Your tasks >>
1. List every statutory section that the CJRS excerpt cites, together with the Act or abbreviation it belongs to.
2. Answer these questions using the CJRS excerpt:
(a) Under section 863A, who is treated as P's employer for the purposes of CJRS?
(b) Which section governs whether a person is connected with an employer?
(c) Which subsection of section 5 of SCDA is to be construed as omitted?
3. Reproduce the passage of the CJRS excerpt that begins at the words "35.4 For the" and ends after the words "section were omitted.".

Document excerpt >>

▼▼▼

35.2 Where, by virtue of section 61R of ITEPA (workers services provided to the public sector through intermediaries), the Income Tax Acts apply as if a worker were employed by an employer, the worker is treated for the purposes of the CJRS as an employee of the person who is the deemed employer in relation to the worker by virtue of that section (and, in particular, amounts treated as earnings are treated as earnings for those purposes).

35.3 Where, by virtue of section 863A of the Income Tax (Trading and Other Income) Act 2005 (limited liability partnerships: salaried members), a person (“P”) is treated for the purposes of the Income Tax Acts as being employed by a limited liability partnership (“E”) under a contract of service instead of being a member of the partnership-

(a)	P is treated as an employee for the purposes of CJRS, and 

(b) 	E is treated as P’s employer for the purposes of CJRS.

35.4 For the purposes of determining whether a person, company or charity is connected with an employer for the purposes of CJRS-

(a) whether a person is connected with an employer must be determined in accordance with section 993 of the Income Tax Act 2007;

(b) without prejudice to paragraphs 35.4(a) and 35.4(c), whether a company is connected with an employer (where the employer is a company) must be determined in accordance with section 1122 of CTA;

(c) without prejudice to paragraphs 35.4(a) and 35.4(b), whether a charity is connected with an employer (where the employer is a charity) must be determined in accordance with section 5 of SCDA construed as if-

(i) references to a tax year in that section were omitted, and

(ii) subsection (7) of that section were omitted.

▲▲▲

Record excerpts >>
▼▼▼

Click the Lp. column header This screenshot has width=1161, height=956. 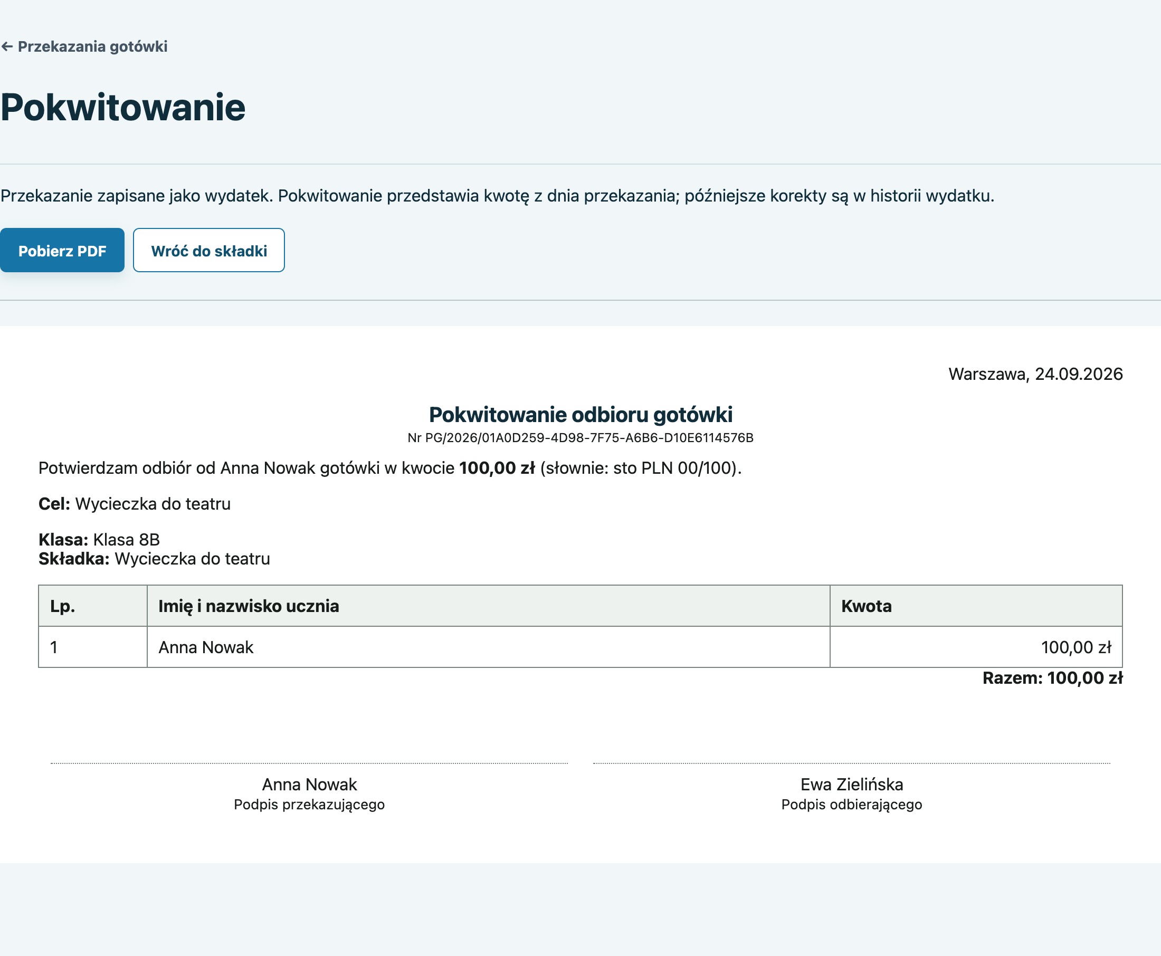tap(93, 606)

▲▲▲
▼▼▼

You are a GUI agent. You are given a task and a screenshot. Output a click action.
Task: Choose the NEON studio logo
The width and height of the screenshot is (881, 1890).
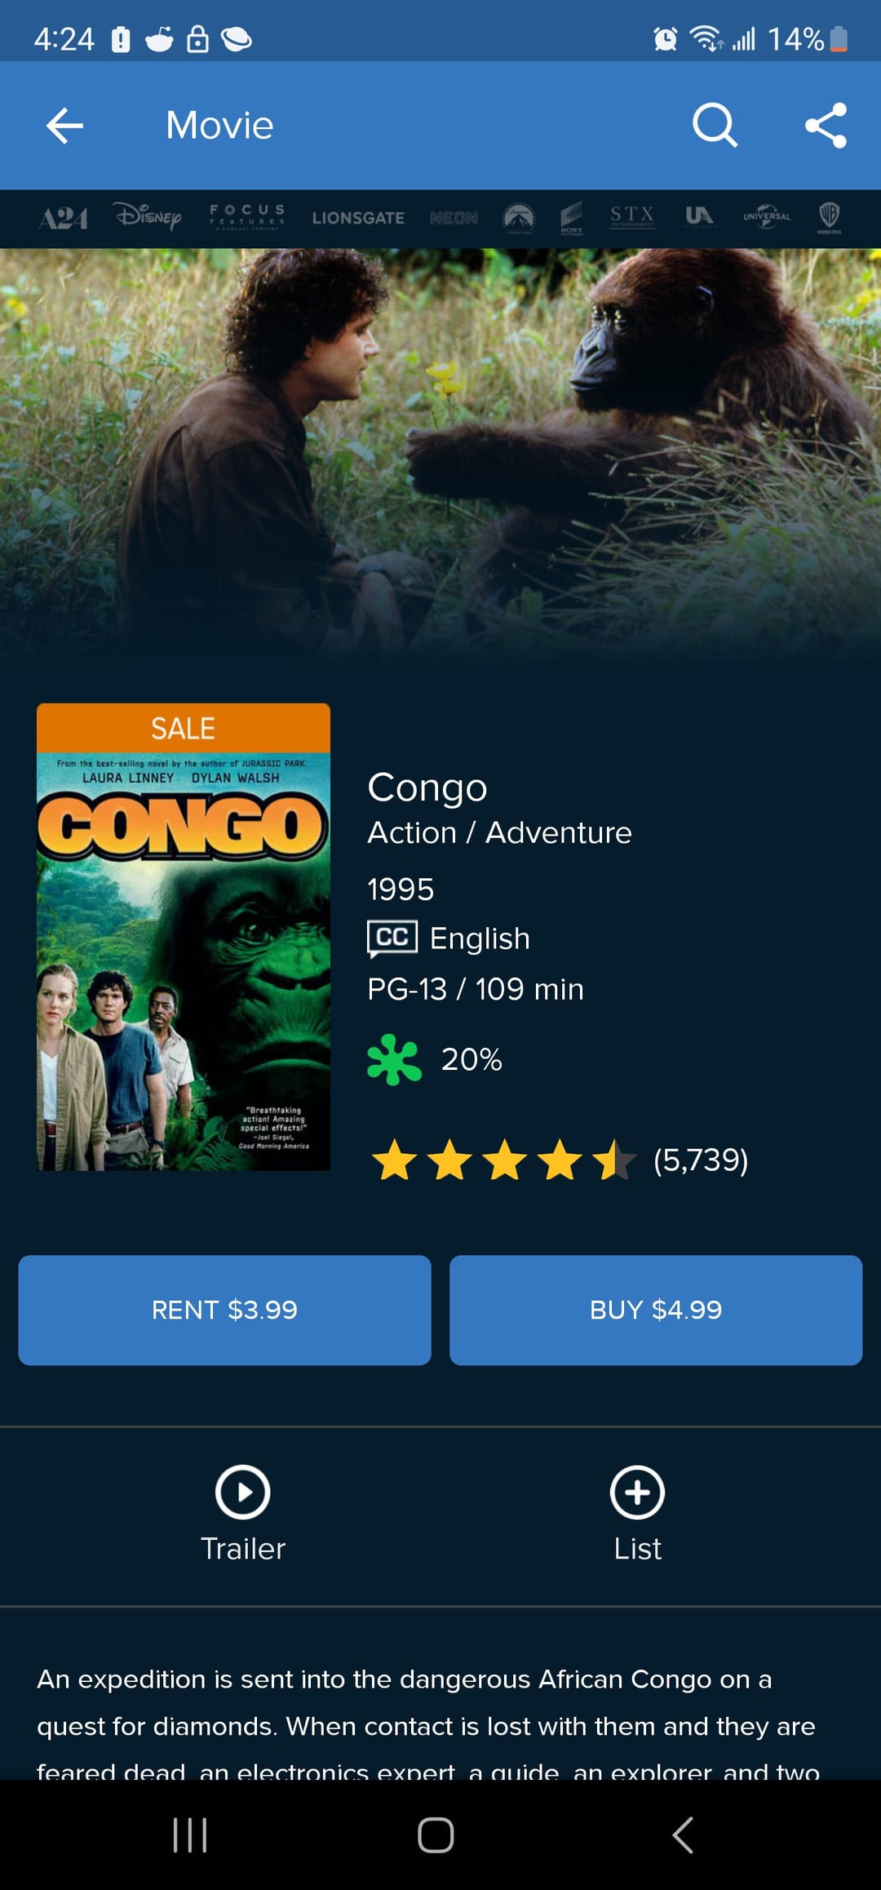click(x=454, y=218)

▲▲▲

Your responses >>
1.
- Section 61R of ITEPA
- Section 863A of the Income Tax (Trading and Other Income) Act 2005
- Section 993 of the Income Tax Act 2007
- Section 1122 of CTA
- Section 5 of SCDA

2.
(a) E, the limited liability partnership.
(b) Section 993 of the Income Tax Act 2007.
(c) Subsection (7).

3.
35.4 For the purposes of determining whether a person, company or charity is connected with an employer for the purposes of CJRS-

(a) whether a person is connected with an employer must be determined in accordance with section 993 of the Income Tax Act 2007;

(b) without prejudice to paragraphs 35.4(a) and 35.4(c), whether a company is connected with an employer (where the employer is a company) must be determined in accordance with section 1122 of CTA;

(c) without prejudice to paragraphs 35.4(a) and 35.4(b), whether a charity is connected with an employer (where the employer is a charity) must be determined in accordance with section 5 of SCDA construed as if-

(i) references to a tax year in that section were omitted, and

(ii) subsection (7) of that section were omitted.